Liz’s Blog. 1.

I’ve booked to get my hair cut off on 11th January 2019. (This is the first anniversary of the day Abbi left us to be with Jesus in heaven).

I’ve grown it since Abbi’s 21st party when I dressed as Tracy from the musical Hairspray, with bleached fringe (or bangs if your stateside and reading this) and bouffant backcombed bob. My plan is to go as short as I dare, without shaving my head at the coldest time of year! This will mean I can donate hair that’s as long as possible, as a gift to someone who’s treatment has left them bald. 

Hair was a thing for Abbi. 

When she came to live with us at 7 years old, we were told that she’d tried ballet, but didn’t like it. So Debbie signed up for classes on her own. Some time later Abbi said she wanted to go too and joined the same class. And loved it. She passed exams, performed in shows and loved dressing up in the costumes and having us come to watch. 

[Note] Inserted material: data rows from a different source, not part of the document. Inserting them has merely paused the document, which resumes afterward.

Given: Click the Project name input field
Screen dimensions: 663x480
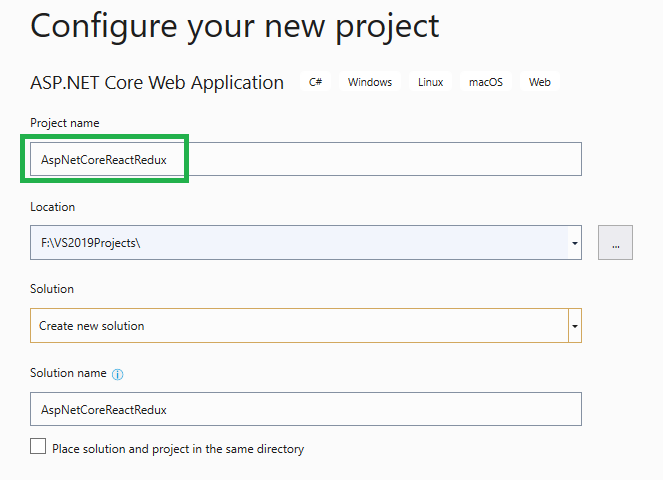Looking at the screenshot, I should pyautogui.click(x=306, y=159).
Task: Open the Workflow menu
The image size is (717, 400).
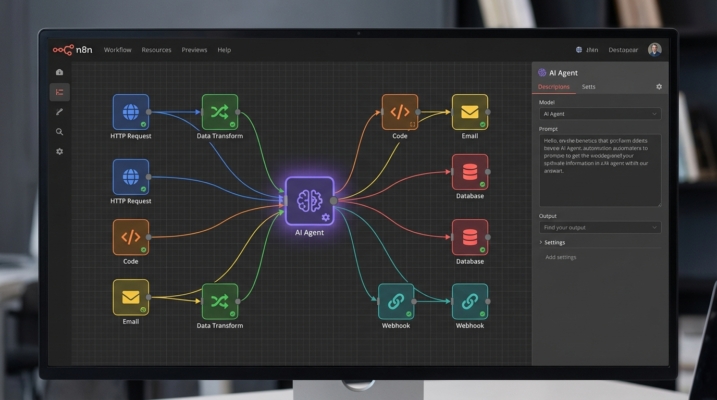Action: pos(118,49)
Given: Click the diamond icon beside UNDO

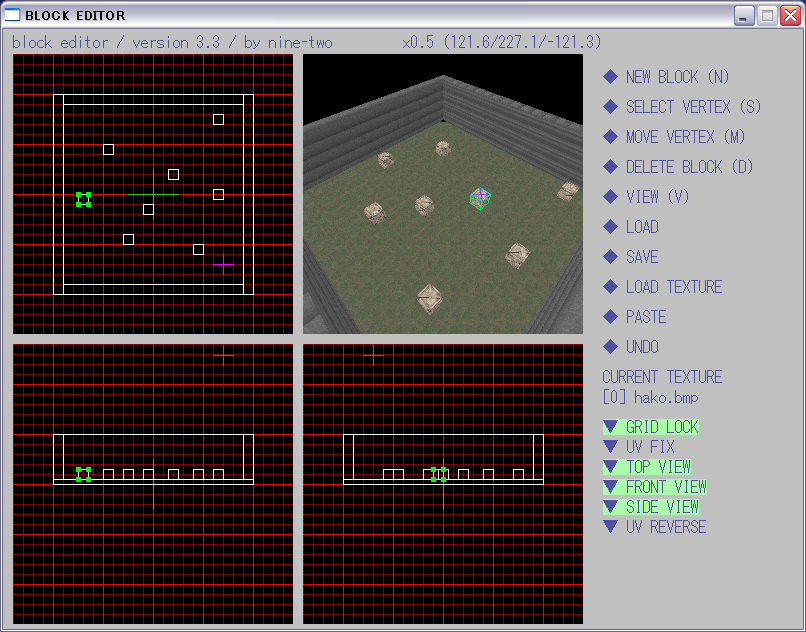Looking at the screenshot, I should coord(611,347).
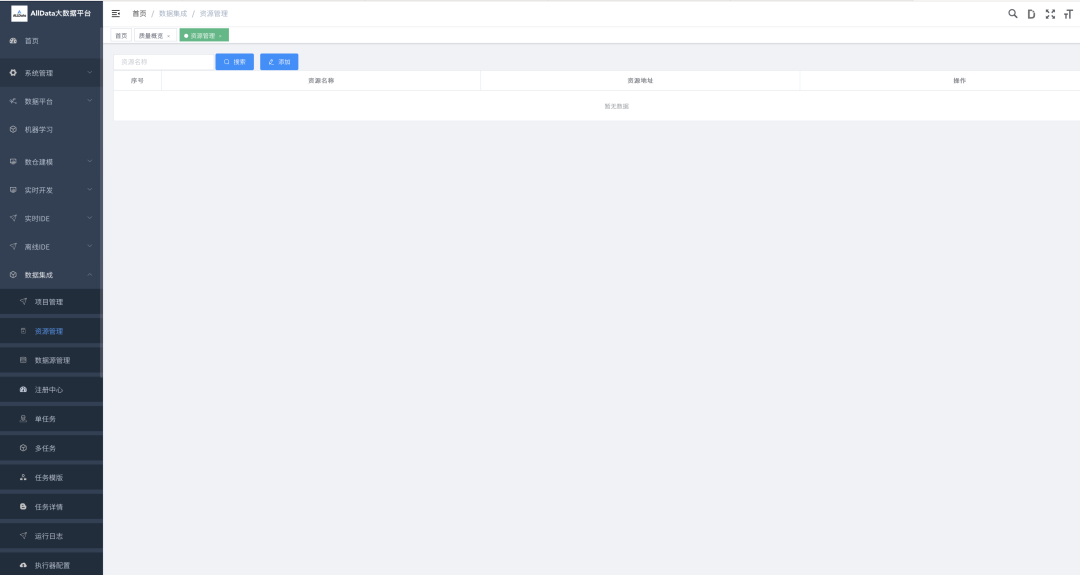Click the blue 添加 add button
1080x575 pixels.
pos(279,62)
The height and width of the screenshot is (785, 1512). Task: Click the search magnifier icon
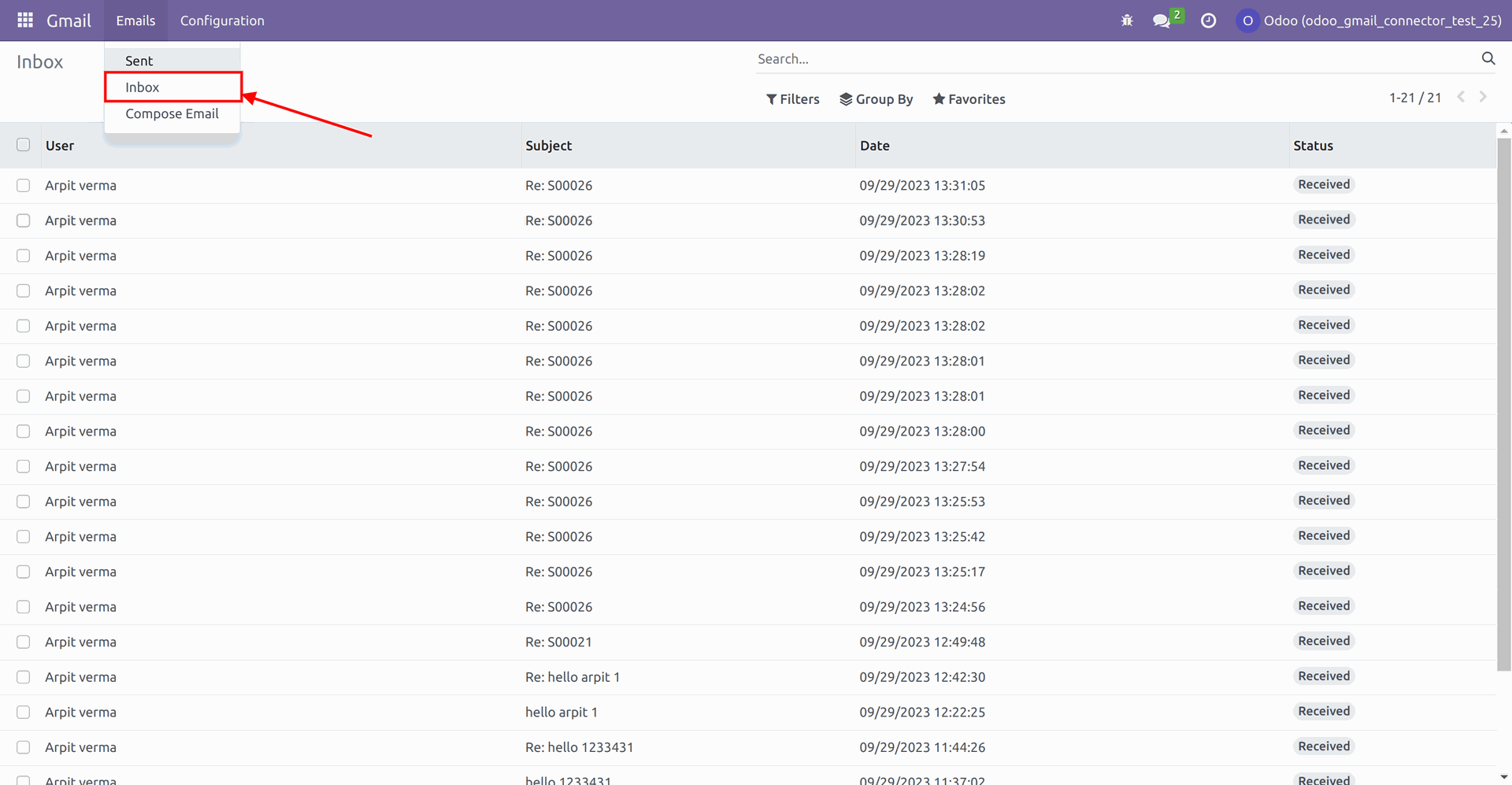tap(1488, 59)
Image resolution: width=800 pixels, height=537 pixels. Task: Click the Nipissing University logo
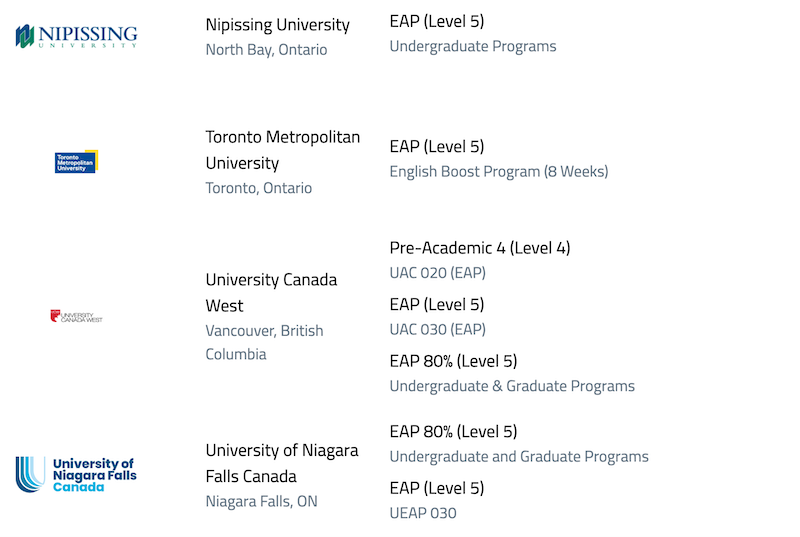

When she was 12 and only just moved up to high school, she was sent to Alder Hey’s Children’s hospital in Liverpool, to be treated for Leukaemia. Of course her hair all fell out and she was given a good quality short blonde wig shaped as a bob. When she was feeling well enough, she attempted to rejoin the ballet class, but there were two barriers for her. One was that she was taller than the other girls because she’d missed so much, that she had to go back to a class with younger children in. This made her feel self conscious and she also hated that her ‘hair’ was so much shorter than everyone else’s. So she stopped going. She explained to me that she couldn’t dance with all the girls because she didn’t feel feminine enough with short hair. It reminded her of being younger and the trauma of being taken into care and having her hair all cut off, really short, in order for the ‘nits’ she arrived with to be fully evacuated. Her foster carers told her how beautiful she was and the cut was professional and beautifully done, but she felt like people thought she was a boy because her hair was so cropped. This had been the reason she’d told her carers that she didn’t like dancing, when they took her to try the local ballet class. I was heartbroken for her.  Having short hair had messed with her sense of identity and was associated with the trauma of being taken from the people she loved in her birth family, plus the shame and embarrassment of being ‘punished’ with short hair for having persistent nits.

As Abbi’s hair re-grew, she focused her time and talents on developing her love of art and her high school and college work all helped her, to work through the trauma she’d experienced, whilst being treated for the cancer. Although occasionally she’d draw or paint dancers and her heart still loved ballet. Later, at university, she continued using art, as a means of expressing her feelings about the traumatic things, which had happened to her. Although I’d been mortified when she’d told me about her true reason for not dancing earlier, but also had felt hugely privileged to have her verbally confide this secret to me. It was a precious moment of deep trust and whilst painful to hear, was evidence of the special bond we’d developed over the years she’d lived with us. These moments are especially treasured by adoptive parents and can be rare insight into the mysterious mind of the traumatised children, we hope to therapeutically love through into adulthood.

When Abbi relapsed in December 2016 we were all heartbroken and once again the treatment robbed her of her beautiful long thick curly hair. This time The Little Princess Trust provided her with a very long wig made from donated hair and it was perfect. She loved it. It could be dyed and curled and changed to suit her mood and whatever the occasion. She didn’t wear it much as she was more comfortable without it. But whenever she wanted to be with people her age, she would wear it and it helped her to cope better with her sense of self and the feelings that she had about being stared at. A “freak show”. Her body went through so many changes over the last year of her life and the wig help her to feel more ‘normal’.

So thank you to the people out there who have generously gifted their hair to help girls like my Abbi to get through the hell that is cancer with it’s horrific treatment and atrocious effects.

And when you see me after I donate mine in mid January, you will know why. So please be prepared to be shocked as I haven’t had really short hair since I was 14 and let a hairdresser talk me into getting mine cropped off. I hated it. This time, I don’t care, it’s my way of honouring my precious brave girl and I know it will be a blessing to someone else in a similar place of vulnerability, to where Abbi was, when others gifted theirs as a blessing to her.